The Not-So-Good Bits

Unfortunately, good, old Intermittent Fasting has a dark side too. One of the most obvious disadvantages is becoming highly obsessed with following the intermittent fasting pattern precisely. A person would become rigid in eating particularly at times he/she has fixed earlier. For example, if you have planned to take the first meal of the day at 12:00 pm, and you are starving by 11:50 am, you might prolong eating for 10 minutes. Such obsessive eating habits are detrimental to one's psychological well-being.

 

Oh No! Overeating, Lethargy...

Another important factor associated with the harmful effects of intermittent fasting is the appetite not being effectively satisfied. Although a person is physically full, he/she will be tempted to eat more. This behavior leads to over-eating, and it almost kills the underlying purpose of losing weight by starting intermittent fasting in the first place.

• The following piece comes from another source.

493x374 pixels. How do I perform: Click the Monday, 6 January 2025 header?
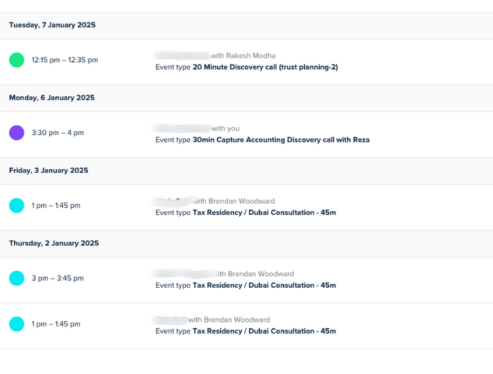click(51, 98)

Another chapter of this unfortunate dark side of intermittent fasting is the (reportedly) drastically reduced energy levels during the earlier parts of the day. This results in a person feeling lazy and lethargic during work and also causes reduced concentration levels that can affect one’s ability to carry out day to day activities.

 

Increased Hunger

A regular side-effect of fasting diets is that they can alter the balance of your hormones. Specifically, the reduction in leptin (which makes you feel full), and the increase in cortisol (which can result in your body being under more stress, and thus a halt in weight loss). A University of Virginia Study on fasting showed female students leptin decreased by as much as 75% and their cortisol increased by as much of 50% after the fasting period of the study. Increased cortisol can also result in changes in the menstrual cycle for women.

 

Hormone Imbalances

Leaner individuals (who have less weight to lose), and those with already active lifestyles are the ones most likely to experience this con to intermittent fasting. As mentioned in the previous point, the disruption in hormones can lead to irregular menstrual cycles for women, reduced testosterone in men, and also to more cases of insomnia and higher reported stress levels in all study participants of any gender. Obese individuals who take part in intermittent fasting are more likely to experience benefits and have a larger percentage of fat loss over the fasting period.

 

It can be inferred from the examples above that we cannot declare weather Intermittent Fasting is 'good' or 'bad', it is entirely up to your situation, current health, and body fat percentage. If you're planning to take on an intermittent fasting routine, it should be manipulated in such a way that it's negative consequences are as minimal as possible. There are different types of intermittent fasting available, for example, fasting only on weekends, fasting alternative days, it does not have to be something you do every day of the week!